Entering edit mode
Hi,
I'm trying to do an analysis of some tag3 Affy microarray data with
the limma package, and I've run into a problem I'm not sure how to
solve.
The data comes from a series of arrays recorded at different time
points. Each probe on the array represents a DNA tag from a yeast gene
deletion library. There are several different time points and
technical replicates for some of them. All I need to do is a linear
regression of the expression levels against time and find the slope of
that line.
So far so easy, but the problem I've run into is that each yeast gene
deletion mutant is represented on the array by multiple probes
(sometimes 2, sometimes more). What I'd like to do is fit all the data
for each deletion mutant simultaneously rather than on a probe-by-
probe basis.

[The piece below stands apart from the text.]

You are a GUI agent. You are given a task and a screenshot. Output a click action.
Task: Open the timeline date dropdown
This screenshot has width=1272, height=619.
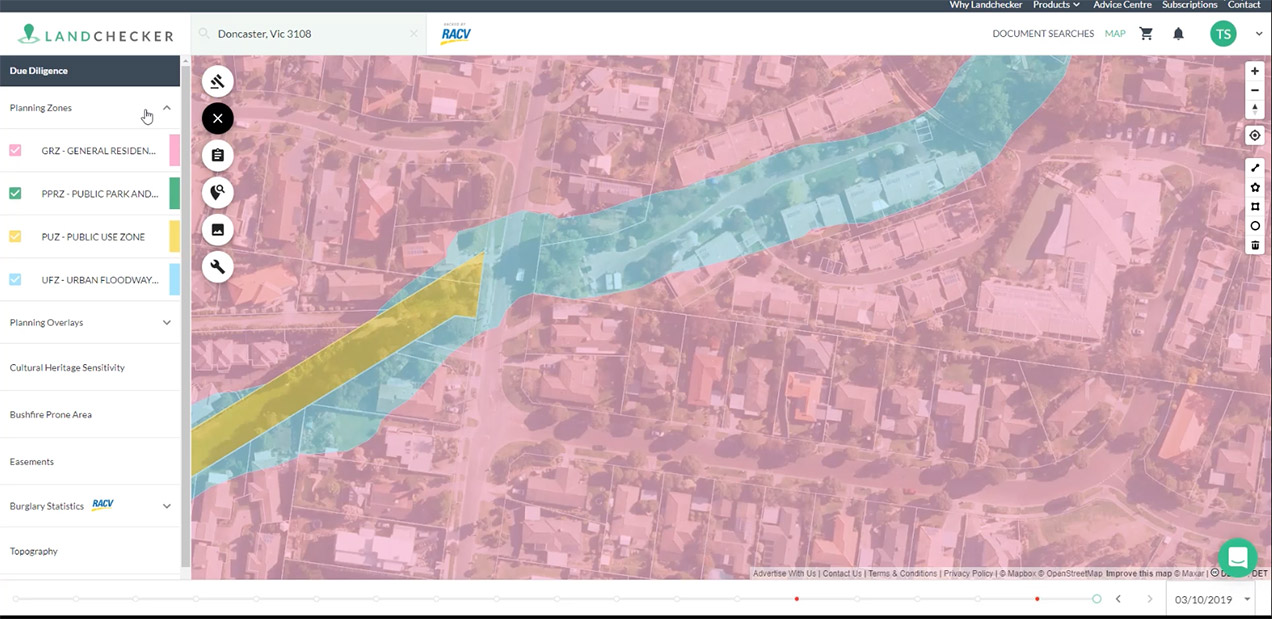(x=1247, y=600)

Hopefully this will improve the quality of the linear
regression.
So, is there any trick in limma (or in the preprocessing step prior to
limma) for combining probe level data (i.e. rows of the expression
matrix)? I could just average the data across probe sets for each
deleton, but that seems like it wouldn't be as powerful as fitting all
the data (I think?).
Alternatively, am I better off just taking the expression values and
doing the linear regression using the standard R lm function? In that
case, could anyone point me towards a method for accounting for the
technical replicates (which limma knows how to handle and does the
'right thing'). I've tried reading gls.series, but it's a bit scary
for a biologist.
Alex Gutteridge
Systems Biology Centre
University of Cambridge